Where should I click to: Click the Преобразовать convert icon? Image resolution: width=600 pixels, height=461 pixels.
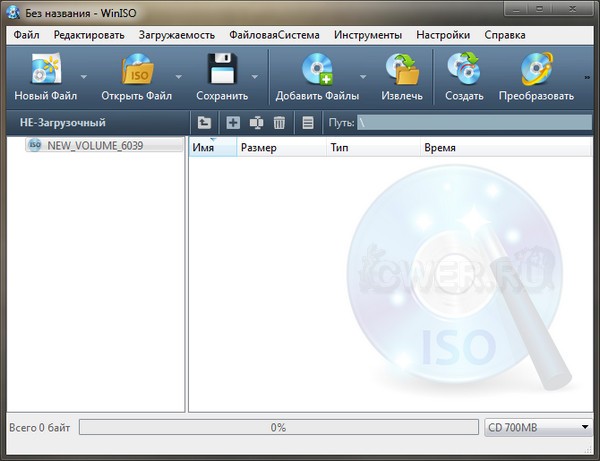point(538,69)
...
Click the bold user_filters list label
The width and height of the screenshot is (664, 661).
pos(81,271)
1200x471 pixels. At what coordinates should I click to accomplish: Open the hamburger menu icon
--
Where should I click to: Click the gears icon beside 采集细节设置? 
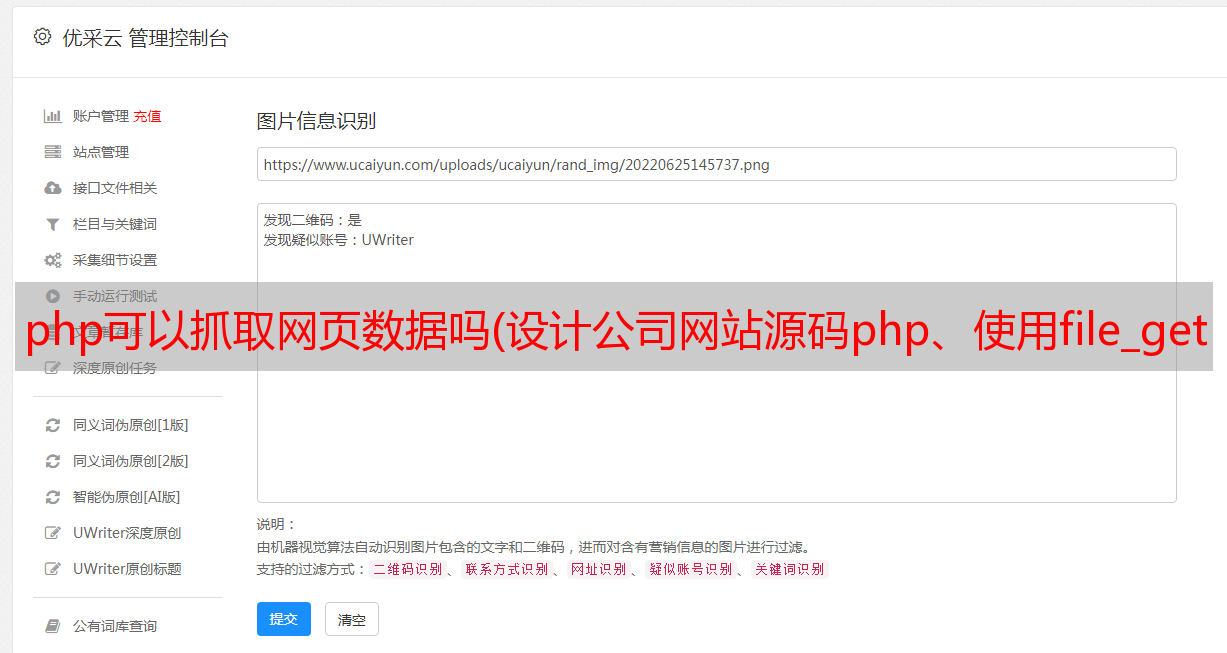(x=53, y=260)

▸ **What you should do**:
Look in the material above for the line with "Click the bold user_filters list label" and the line with "1200x471 pixels. At", and transcribe exactly those lines and all lines between them, nothing more.

▸ **Result for this task**:
Click the bold user_filters list label
The width and height of the screenshot is (664, 661).
pos(81,271)
1200x471 pixels. At what coordinates should I click to accomplish: Open the hamburger menu icon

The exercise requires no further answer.